T V Chalikian et al. Proc Natl Acad Sci U S A. .
Free PMC article

Abstract

We use a combination of calorimetric and volumetric techniques to detect and to characterize the thermodynamic changes that accompany helix-to-coil transitions for five polymeric nucleic acid duplexes. Our calorimetric measurements reveal that melting of the duplexes is accompanied by positive changes in heat capacity (DeltaCP) of similar magnitude, with an average DeltaCP value of 64.6 +/- 21.4 cal deg-1 mol-1. When this heat capacity value is used to compare significantly different transition enthalpies (DeltaHo) at a common reference temperature, Tref, we find DeltaHTref for duplex melting to be far less dependent on duplex type, base composition, or base sequence than previously believed on the basis of the conventional assumption of a near-zero value for DeltaCP. Similarly, our densimetric and acoustic measurements reveal that, at a given temperature, all the AT- and AU-containing duplexes studied here melt with nearly the same volume and compressibility changes.
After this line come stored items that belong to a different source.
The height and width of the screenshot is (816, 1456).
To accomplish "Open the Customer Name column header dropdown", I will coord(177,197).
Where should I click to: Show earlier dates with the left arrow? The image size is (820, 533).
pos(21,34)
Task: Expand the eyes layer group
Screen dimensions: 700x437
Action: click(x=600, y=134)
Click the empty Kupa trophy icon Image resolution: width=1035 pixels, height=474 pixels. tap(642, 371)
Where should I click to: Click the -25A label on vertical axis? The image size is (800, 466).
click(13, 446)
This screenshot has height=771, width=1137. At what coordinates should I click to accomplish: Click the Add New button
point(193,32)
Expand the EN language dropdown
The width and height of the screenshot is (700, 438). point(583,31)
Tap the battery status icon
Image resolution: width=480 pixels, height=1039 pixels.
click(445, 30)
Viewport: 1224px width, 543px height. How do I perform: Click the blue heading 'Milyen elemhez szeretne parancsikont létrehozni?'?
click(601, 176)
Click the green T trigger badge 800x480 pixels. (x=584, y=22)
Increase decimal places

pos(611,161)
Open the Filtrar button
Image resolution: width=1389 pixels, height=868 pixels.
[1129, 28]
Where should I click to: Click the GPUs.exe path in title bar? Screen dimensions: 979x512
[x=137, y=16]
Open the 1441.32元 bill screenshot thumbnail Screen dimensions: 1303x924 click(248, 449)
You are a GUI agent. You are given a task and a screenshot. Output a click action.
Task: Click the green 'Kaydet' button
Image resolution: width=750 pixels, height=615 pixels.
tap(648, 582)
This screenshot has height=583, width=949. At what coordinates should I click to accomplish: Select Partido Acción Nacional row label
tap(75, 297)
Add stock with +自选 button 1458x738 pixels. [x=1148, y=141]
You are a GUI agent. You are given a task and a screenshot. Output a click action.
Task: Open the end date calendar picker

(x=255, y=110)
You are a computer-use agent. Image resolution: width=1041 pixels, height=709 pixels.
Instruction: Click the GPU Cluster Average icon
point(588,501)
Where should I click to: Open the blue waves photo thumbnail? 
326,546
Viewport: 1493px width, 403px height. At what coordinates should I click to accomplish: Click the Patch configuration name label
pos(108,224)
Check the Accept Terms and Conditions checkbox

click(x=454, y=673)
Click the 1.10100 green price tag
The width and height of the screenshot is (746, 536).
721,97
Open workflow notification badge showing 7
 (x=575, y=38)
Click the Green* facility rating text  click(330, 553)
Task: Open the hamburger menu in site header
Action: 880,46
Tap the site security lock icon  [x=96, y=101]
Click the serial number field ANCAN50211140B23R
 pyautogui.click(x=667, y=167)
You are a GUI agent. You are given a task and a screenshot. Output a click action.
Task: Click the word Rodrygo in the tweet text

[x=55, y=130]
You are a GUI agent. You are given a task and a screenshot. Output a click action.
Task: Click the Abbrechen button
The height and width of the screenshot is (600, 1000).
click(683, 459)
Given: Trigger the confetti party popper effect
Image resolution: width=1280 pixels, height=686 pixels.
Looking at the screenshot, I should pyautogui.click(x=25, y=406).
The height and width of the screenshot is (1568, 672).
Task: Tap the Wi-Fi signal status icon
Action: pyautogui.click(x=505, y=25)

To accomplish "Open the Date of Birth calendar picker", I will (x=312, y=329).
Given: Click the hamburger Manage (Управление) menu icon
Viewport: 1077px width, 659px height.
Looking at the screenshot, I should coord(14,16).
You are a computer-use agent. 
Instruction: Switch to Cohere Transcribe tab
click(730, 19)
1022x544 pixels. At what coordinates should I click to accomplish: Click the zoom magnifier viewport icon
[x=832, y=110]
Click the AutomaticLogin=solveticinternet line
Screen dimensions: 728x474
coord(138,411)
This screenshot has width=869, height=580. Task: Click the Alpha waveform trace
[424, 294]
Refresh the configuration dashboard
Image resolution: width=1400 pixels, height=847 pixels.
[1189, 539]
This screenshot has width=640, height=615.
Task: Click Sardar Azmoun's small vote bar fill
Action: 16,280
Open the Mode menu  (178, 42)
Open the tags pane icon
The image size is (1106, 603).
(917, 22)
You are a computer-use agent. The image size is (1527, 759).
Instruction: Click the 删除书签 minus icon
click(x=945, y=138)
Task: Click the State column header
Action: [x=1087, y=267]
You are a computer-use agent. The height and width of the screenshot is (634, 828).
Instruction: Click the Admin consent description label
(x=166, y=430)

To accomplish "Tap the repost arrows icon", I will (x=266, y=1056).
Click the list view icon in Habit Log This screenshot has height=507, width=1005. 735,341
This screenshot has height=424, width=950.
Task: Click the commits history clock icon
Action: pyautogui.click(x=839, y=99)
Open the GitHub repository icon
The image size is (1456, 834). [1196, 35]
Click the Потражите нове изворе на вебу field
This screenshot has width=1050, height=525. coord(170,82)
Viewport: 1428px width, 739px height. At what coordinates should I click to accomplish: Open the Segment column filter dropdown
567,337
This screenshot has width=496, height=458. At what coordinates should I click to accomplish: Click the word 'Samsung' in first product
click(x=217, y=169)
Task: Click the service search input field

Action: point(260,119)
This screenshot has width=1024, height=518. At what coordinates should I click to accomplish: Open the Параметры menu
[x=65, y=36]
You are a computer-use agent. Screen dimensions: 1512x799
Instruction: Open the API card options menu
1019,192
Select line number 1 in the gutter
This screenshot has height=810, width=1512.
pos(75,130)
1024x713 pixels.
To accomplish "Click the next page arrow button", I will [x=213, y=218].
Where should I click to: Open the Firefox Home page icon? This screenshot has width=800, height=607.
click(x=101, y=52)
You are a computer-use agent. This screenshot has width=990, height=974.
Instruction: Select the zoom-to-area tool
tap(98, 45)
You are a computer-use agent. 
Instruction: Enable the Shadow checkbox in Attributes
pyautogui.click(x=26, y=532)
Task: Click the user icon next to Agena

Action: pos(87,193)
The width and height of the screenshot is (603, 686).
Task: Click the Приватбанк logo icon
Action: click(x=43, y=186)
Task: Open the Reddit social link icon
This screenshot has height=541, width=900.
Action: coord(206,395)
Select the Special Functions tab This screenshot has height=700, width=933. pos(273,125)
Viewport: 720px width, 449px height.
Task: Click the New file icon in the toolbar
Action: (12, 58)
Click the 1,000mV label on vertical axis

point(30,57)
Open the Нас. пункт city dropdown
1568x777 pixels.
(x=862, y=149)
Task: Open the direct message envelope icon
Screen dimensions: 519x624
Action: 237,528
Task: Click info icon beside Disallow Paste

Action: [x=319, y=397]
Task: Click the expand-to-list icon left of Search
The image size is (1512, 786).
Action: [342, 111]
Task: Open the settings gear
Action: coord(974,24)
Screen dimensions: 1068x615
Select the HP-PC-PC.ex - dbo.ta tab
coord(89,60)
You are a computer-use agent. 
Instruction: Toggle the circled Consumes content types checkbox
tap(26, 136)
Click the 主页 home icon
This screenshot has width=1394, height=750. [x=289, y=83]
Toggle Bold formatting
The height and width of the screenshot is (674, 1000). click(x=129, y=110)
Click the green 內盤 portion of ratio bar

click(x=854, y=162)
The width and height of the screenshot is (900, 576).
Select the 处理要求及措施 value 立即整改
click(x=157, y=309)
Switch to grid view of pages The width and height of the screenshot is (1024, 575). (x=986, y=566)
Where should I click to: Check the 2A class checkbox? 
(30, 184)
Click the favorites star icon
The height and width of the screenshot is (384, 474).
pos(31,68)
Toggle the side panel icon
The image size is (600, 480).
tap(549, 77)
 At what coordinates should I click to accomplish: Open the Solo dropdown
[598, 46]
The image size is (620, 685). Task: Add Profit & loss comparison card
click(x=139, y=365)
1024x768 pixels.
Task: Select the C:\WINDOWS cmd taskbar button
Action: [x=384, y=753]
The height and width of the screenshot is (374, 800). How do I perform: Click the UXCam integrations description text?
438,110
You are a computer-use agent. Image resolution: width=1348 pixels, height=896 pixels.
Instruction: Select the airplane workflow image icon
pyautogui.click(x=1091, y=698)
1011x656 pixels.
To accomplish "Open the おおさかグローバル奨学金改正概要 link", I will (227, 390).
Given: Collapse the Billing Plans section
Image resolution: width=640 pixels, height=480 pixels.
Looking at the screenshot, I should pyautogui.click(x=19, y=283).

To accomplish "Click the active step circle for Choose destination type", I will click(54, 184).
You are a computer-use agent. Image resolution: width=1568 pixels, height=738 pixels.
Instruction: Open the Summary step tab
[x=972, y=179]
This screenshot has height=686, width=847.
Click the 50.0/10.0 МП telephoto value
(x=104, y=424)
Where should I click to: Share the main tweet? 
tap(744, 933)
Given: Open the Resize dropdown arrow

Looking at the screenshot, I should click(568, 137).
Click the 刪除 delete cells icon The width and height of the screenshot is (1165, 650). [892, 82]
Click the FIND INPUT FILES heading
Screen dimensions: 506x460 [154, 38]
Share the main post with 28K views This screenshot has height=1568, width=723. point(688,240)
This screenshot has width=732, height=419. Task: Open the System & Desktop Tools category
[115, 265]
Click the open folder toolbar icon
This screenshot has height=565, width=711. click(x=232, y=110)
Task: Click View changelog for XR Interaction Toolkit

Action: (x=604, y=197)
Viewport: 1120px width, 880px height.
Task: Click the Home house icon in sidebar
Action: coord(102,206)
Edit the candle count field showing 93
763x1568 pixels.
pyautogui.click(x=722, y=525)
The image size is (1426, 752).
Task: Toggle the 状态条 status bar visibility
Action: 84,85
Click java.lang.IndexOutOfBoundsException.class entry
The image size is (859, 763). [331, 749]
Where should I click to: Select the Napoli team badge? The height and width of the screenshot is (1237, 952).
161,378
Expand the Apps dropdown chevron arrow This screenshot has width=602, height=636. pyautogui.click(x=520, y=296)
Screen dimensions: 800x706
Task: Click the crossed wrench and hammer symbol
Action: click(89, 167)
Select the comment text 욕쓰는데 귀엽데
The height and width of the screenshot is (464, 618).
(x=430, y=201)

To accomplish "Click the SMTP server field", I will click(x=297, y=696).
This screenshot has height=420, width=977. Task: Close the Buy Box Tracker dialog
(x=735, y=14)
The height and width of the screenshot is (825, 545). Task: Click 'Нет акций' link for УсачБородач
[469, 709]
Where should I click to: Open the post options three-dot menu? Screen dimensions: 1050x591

In the aggregate, our results, in conjunction with literature data, suggest a more unified picture for the thermodynamics of nucleic acid duplex melting. Specifically, when compared at a common temperature, the apparent large differences present in the literature for the transition enthalpies of different duplexes become much more compressed, and the melting of all-AT- and all-AU-containing duplexes exhibits similar volume and compressibility changes despite differences in sequence and conformation. Thus, insofar as thermodynamic properties are concerned, when comparing duplexes, the temperature under consideration is as important as, if not more important than, the duplex type, the base composition, or the base sequence. This general behavior has significant implications for our basic understanding of the forces that stabilize nucleic acid duplexes. This behavior also is of practical significance in connection with the use of thermodynamic databases for designing probes and for assessing the affinity and specificity associated with hybridization-based protocols used in a wide range of sequencing, diagnostic, and therapeutic applications.

Figures

Figure 1
Figure 1
(A) Excess heat capacity profiles for the poly[d(AT)]⋅poly[d(AT)] duplex at different salt concentrations ranging from 32 mM Na+ (curve 1) to 200 mM Na+ (curve 6). The difference in the pre- and posttransition baselines reflects a positive heat capacity change, ΔCP, for the denaturation of the polynucleotide duplex. (B) Expanded scale representation of the excess heat capacity profiles of poly[d(AT)]⋅poly[d(AT)] at three of the salt concentrations to facilitate visualization of the heat capacity change. The average ΔCP measured for all polynucleotides [ΔCP = 64.6 ± 21.4 cal⋅K−1⋅(mol of base pair)−1] is indicated by the dotted lines.
Figure 2
Figure 2
Comparison of the published calorimetric enthalpy values for all RNA/RNA, RNA/DNA, and DNA/DNA polynucleotide duplexes plotted against their melting temperatures. The experimental data in Fig. 2 (■) are taken from the extensive collection of polynucleotide thermodynamic data compiled by Klump (3, 9). The solid line corresponds to the best fit straight line to these values. This line has a slope, ΔH/Tm (=ΔCP), equal to 47 cal⋅ K−1⋅(mol of base pair)−1.
Figure 3
Figure 3
The dependence of volume change (ΔV) on temperature for the poly[d/r(A)]⋅poly[d/r(T/U)] system. Solid squares (■) correspond to the values listed in Table 2 determined by thermal denaturation of the polynucleotides; solid circles (●) correspond to values derived from the titration of poly[rA] with poly[rU] (Table 3); triangles correspond to published ΔV values reported by Wu and Macgregor (39) for poly[d(AT)]⋅poly[d(AT)] (▴) and poly[d(A)]⋅poly[d(T)] (Δ).
Figure 4
Figure 4
The change in adiabatic compressibility (ΔKs) with temperature for the poly[d/r(A)]⋅poly[d/r(T/U)] system. Solid squares (■) correspond to the values listed in Table 2 determined by thermal denaturation of the polynucleotides; solid circles (●) correspond to data derived from the titration poly[r(A)] with poly[r(U)] at various temperatures (Table 3).